OPDRACHTGEGEVENS — Geef de regels van alle vermeldingen hieronder weer als een JSON-lijst van strings, één string per regel, zonder lege regels. Laat de afbeeldingen weg uit het antwoord.

Locatiegegevens van schermelementen —

============

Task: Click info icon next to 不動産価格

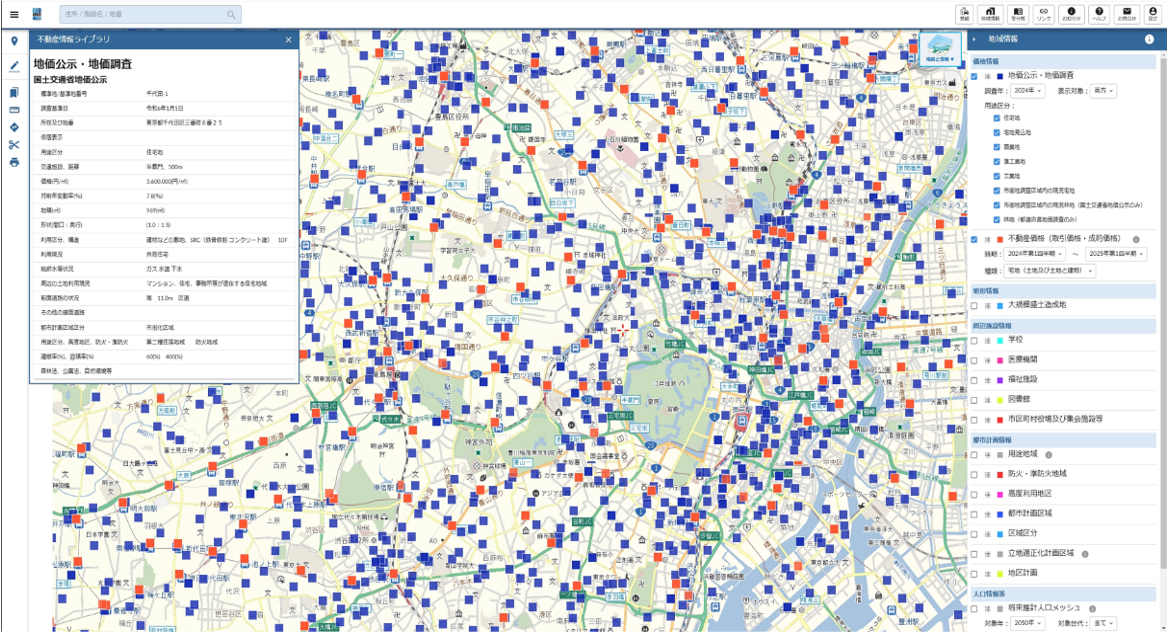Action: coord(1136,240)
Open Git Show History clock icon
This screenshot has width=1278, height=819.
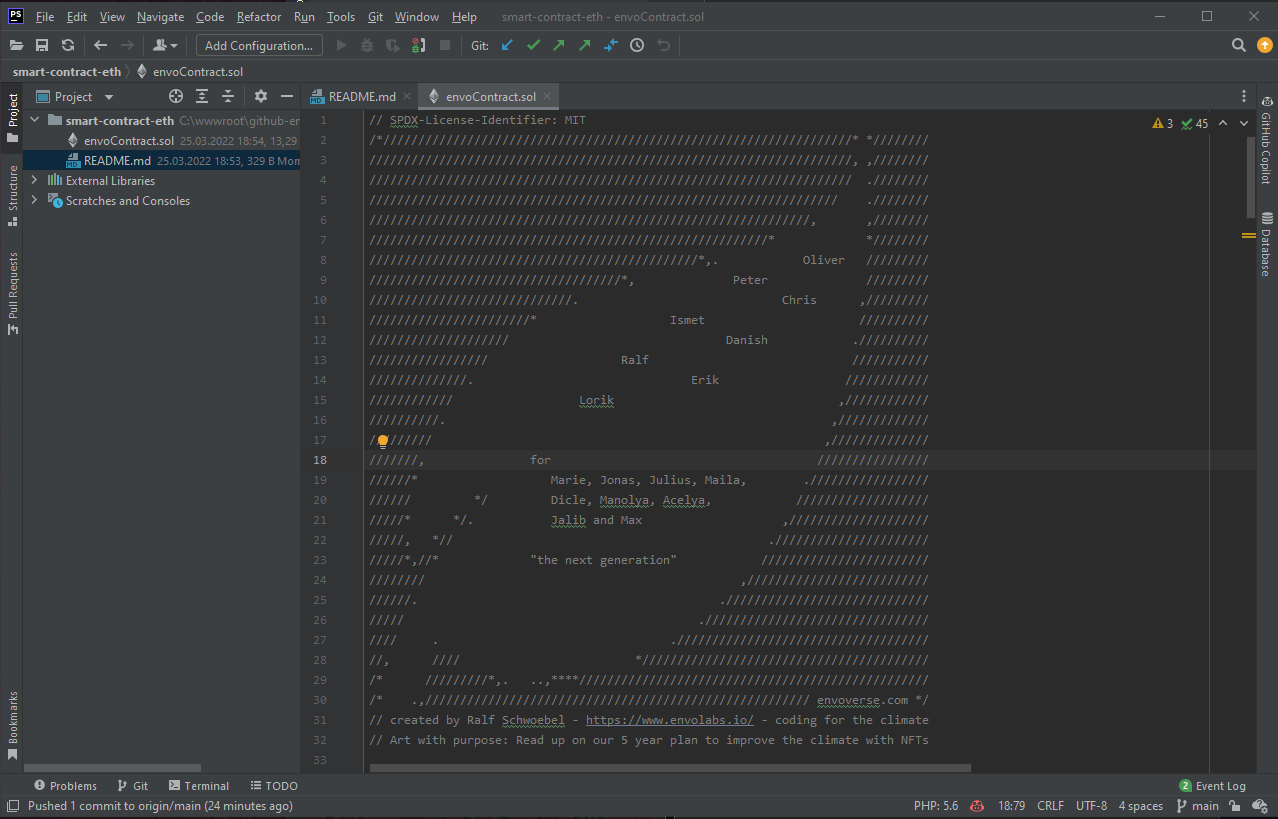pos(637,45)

============

RESULTAAT HIERONDER —
[
  "Task: Click info icon next to 不動産価格",
  "Action: coord(1136,240)",
  "Open Git Show History clock icon",
  "This screenshot has width=1278, height=819.",
  "pos(637,45)"
]